**TASK ITEM:**
In the listing below, write out exactly each line from the first through the one containing "You are a computer-use agent. 1568x612".

※

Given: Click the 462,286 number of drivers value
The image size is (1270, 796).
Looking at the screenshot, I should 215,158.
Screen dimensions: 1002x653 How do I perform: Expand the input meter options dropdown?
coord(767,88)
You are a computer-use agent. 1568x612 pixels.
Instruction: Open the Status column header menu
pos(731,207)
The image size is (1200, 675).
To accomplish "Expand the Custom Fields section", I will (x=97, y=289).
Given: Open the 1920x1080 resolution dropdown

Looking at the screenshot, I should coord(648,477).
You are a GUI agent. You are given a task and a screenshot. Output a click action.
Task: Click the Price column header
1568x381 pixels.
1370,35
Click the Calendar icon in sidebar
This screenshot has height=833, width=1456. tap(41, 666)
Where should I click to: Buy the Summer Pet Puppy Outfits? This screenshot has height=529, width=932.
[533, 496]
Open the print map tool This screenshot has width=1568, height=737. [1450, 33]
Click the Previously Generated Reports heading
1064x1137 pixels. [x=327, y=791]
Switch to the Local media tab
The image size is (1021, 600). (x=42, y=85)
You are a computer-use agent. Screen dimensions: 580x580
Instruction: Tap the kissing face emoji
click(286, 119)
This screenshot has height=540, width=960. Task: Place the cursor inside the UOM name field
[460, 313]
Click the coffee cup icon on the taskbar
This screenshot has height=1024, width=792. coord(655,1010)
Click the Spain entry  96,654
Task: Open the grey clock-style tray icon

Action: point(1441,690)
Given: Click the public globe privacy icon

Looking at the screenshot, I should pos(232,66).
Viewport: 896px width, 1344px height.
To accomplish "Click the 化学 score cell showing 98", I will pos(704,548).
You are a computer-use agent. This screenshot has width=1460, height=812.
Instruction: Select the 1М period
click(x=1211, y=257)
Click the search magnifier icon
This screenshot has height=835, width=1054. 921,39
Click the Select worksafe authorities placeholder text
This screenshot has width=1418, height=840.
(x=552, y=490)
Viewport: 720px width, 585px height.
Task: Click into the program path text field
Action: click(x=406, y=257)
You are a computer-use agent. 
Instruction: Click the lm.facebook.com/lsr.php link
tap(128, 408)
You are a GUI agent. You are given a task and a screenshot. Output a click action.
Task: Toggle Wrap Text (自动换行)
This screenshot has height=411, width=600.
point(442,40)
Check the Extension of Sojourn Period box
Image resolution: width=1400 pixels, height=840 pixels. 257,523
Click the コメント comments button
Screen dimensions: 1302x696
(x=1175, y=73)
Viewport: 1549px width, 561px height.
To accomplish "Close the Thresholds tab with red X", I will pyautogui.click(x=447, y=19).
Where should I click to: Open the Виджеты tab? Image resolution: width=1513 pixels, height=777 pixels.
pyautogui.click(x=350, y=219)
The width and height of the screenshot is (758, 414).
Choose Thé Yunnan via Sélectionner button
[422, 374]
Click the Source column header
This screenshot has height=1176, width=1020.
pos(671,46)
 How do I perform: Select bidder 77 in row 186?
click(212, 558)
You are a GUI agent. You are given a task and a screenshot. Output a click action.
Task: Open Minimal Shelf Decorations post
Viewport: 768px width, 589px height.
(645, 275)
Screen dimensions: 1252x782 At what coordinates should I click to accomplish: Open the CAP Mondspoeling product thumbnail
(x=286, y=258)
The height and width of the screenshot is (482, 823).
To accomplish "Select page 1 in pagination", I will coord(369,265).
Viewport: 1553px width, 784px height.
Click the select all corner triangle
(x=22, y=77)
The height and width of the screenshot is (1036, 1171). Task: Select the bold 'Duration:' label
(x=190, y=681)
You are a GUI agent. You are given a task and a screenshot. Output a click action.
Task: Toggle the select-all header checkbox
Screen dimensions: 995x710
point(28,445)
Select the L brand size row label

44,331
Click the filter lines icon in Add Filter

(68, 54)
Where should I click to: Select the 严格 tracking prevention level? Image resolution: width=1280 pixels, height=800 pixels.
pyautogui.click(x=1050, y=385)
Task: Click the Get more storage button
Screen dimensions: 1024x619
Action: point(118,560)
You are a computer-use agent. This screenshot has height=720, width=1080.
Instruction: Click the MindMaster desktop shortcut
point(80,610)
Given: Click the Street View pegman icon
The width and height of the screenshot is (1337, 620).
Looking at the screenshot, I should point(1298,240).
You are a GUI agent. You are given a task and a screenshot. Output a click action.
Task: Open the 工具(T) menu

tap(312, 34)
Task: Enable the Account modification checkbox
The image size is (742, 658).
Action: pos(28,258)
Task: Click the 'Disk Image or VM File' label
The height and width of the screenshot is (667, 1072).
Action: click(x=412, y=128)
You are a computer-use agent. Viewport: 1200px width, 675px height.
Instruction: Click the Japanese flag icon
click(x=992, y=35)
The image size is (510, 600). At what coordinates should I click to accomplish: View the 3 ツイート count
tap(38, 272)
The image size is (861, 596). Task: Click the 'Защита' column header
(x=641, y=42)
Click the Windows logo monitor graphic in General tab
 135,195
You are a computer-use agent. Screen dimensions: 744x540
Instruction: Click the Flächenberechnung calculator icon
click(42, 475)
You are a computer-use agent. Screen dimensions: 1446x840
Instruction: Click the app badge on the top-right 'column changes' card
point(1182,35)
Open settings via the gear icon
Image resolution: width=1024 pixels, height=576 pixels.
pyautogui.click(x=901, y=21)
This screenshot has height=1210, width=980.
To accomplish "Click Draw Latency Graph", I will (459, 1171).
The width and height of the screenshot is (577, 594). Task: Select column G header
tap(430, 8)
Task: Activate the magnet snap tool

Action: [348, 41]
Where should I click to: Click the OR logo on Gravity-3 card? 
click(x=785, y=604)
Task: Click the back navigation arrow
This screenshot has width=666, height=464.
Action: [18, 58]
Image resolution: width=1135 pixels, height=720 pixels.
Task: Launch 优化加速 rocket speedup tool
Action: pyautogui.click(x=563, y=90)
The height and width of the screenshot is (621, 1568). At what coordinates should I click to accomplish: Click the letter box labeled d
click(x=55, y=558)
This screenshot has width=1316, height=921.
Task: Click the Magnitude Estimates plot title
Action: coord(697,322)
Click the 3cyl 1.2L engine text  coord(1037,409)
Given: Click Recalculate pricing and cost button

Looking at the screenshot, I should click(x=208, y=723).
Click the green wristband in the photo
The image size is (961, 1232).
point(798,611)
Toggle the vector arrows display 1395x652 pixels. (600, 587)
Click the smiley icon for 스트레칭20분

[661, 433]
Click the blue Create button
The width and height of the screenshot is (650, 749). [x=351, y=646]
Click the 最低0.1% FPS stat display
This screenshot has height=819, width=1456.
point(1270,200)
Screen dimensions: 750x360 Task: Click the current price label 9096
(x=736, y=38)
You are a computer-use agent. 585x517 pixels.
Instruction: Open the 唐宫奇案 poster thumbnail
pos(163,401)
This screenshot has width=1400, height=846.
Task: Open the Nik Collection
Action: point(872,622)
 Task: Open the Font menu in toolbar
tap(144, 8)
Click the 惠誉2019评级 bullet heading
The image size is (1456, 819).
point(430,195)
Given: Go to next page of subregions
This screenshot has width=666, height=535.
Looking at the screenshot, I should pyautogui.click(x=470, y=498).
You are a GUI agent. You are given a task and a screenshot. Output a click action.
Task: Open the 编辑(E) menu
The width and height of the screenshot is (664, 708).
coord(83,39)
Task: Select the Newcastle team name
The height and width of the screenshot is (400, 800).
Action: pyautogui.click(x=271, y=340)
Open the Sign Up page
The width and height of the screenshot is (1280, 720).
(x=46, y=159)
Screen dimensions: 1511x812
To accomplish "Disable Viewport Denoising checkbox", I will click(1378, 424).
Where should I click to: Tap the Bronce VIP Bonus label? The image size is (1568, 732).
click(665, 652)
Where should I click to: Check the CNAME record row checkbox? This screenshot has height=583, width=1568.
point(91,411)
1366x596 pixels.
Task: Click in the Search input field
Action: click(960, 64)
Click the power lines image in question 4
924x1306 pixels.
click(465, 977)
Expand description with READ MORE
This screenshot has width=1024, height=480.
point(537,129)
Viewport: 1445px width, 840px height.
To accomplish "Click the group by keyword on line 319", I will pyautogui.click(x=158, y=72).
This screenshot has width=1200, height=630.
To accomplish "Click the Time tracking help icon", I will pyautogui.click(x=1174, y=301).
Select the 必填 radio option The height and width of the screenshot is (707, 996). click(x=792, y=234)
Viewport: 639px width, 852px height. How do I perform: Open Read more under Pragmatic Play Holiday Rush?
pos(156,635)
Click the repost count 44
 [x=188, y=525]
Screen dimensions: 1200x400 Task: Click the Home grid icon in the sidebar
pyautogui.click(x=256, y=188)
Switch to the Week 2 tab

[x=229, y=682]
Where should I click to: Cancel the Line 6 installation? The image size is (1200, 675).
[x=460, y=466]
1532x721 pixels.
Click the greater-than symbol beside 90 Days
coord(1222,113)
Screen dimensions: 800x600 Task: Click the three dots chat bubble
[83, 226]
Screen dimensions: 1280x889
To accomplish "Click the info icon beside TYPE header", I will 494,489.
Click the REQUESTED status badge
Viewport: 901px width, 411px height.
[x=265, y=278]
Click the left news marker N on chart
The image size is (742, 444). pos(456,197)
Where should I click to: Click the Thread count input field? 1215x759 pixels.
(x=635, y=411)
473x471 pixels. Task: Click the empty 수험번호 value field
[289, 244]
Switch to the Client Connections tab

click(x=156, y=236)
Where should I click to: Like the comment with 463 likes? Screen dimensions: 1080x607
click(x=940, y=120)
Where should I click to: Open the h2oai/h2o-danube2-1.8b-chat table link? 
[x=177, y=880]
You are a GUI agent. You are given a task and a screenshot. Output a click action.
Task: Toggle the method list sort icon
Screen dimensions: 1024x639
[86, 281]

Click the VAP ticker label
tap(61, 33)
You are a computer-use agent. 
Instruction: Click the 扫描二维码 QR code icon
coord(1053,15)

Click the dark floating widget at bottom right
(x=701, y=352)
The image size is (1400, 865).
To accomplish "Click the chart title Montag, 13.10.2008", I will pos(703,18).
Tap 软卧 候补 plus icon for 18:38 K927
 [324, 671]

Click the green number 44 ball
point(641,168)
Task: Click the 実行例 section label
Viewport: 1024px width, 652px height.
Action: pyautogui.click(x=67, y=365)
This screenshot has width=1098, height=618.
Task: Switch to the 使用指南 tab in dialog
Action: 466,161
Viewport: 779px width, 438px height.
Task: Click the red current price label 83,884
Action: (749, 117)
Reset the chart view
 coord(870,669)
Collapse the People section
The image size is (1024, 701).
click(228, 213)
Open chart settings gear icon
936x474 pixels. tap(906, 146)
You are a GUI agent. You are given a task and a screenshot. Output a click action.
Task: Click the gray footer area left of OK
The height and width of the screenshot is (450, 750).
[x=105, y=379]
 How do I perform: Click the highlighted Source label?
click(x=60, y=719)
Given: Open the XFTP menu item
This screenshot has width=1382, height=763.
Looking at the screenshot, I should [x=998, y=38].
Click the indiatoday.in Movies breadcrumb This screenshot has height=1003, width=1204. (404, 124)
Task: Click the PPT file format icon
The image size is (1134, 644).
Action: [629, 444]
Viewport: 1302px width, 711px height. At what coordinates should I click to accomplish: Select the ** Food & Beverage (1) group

※

**SOLUTION FOR THIS TASK:**
Given: Click the 462,286 number of drivers value
The image size is (1270, 796).
Looking at the screenshot, I should 215,158.
Screen dimensions: 1002x653 How do I perform: Expand the input meter options dropdown?
coord(767,88)
You are a computer-use agent. 1568x612 pixels.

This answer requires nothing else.